Page excerpt:
I Need an Adult

Coming this November to Netflix. But only for one season. With a significant cliffhanger.

The first time I played The Game of Life — yes, the one from the 1960s with the spinner that went up to ten and the gender-coded pegs in the cars — I loved it. No kidding. I was pretty young, maybe twenty-six or twenty-seven (okay, I was twelve), and it was one of the first non-abstract board games I’d ever tried. I immediately asked for a copy for my thirteenth birthday.

And then I played it again. To this day, I’ve played The Game of Life exactly twice. To use a word I normally don’t like very much, that second play was just so boring. The spinner had lost its novelty, my little car beep-beeped through the exact same story beats, and one player sped to the end and had to sit around for half an hour while everybody else caught up.

Johnny O’Neal’s Adulthood reminds me a bit of The Game of Life. Don’t get me wrong, it’s the better game of the two by at least a dozen country miles. There’s no spinner, but what the game loses in toy factor it makes up for in almost every other regard. Still, though, playing Adulthood raises some of the same thoughts dredged out of twelve-year-old Dan. Namely: Is this really what adulthood is like?

"Kinda Farts Around" is a conspicuous absence from the career deck, I notice.

Out here livin’ life.

Welcome to the rest of your life. In the ludic parlance of Adulthood, being an adult is all about parceling out your limited resources. The main one is time. Each round gives you eight time tokens to be spent across a handful of categories. Your career allows you to bleed away your hours for money. Community and leisure generate positive impact and happiness — victory points, in effect. Wellness produces energy, necessary for certain functions, but also handy as a stand-in for time when you need to burn the candle at both ends.

In addition to these universals, another, more defined resource exists in the form of cards. There are multiple decks of these to draw from. Some, such as the adult deck, are filled with endless variety, from wholesome experiences and volunteering opportunities to shady crap like buying NFTs to fill the twin holes in your head and heart. Others, such as the decks for partners and careers, are more limited, even bottoming out as a four-player game reaches its later steps.

Given exercise A:
List every deck of cards that the Adulthood review names.
Given exercise B:
Answer the following from the Adulthood review, one answer per line:
(i) How many time tokens does each round provide?
(ii) Who is credited with Adulthood?
(iii) How old was the writer when first playing The Game of Life?

Supplied information:

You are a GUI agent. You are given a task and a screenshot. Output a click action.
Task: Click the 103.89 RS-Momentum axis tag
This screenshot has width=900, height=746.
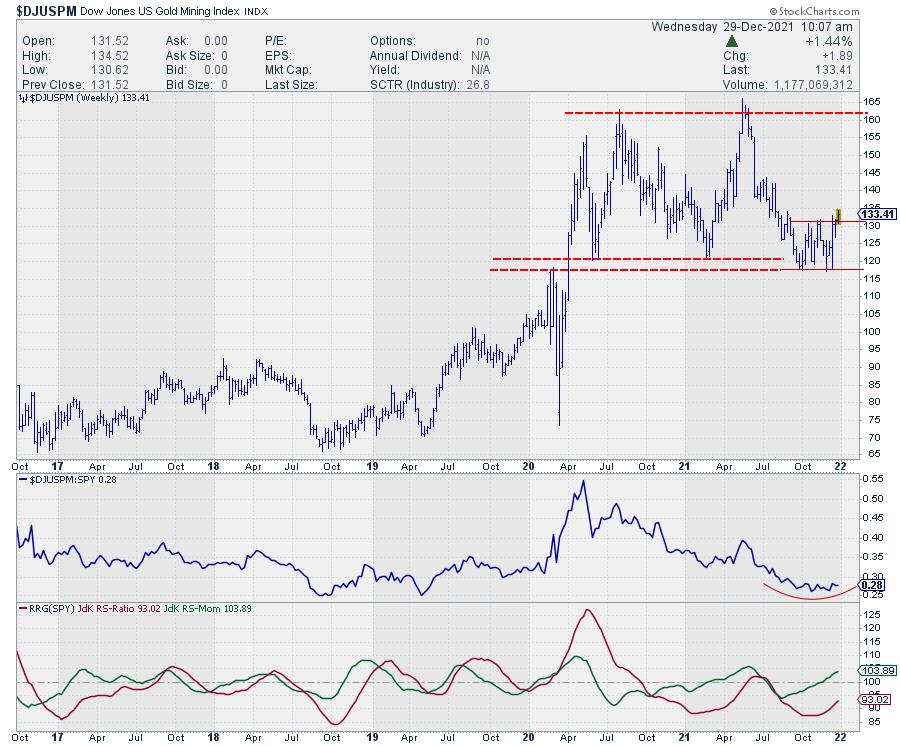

Final answer A:
- The adult deck
- The partners deck
- The careers deck

Final answer B:
(i) Eight
(ii) Johnny O'Neal
(iii) Twelve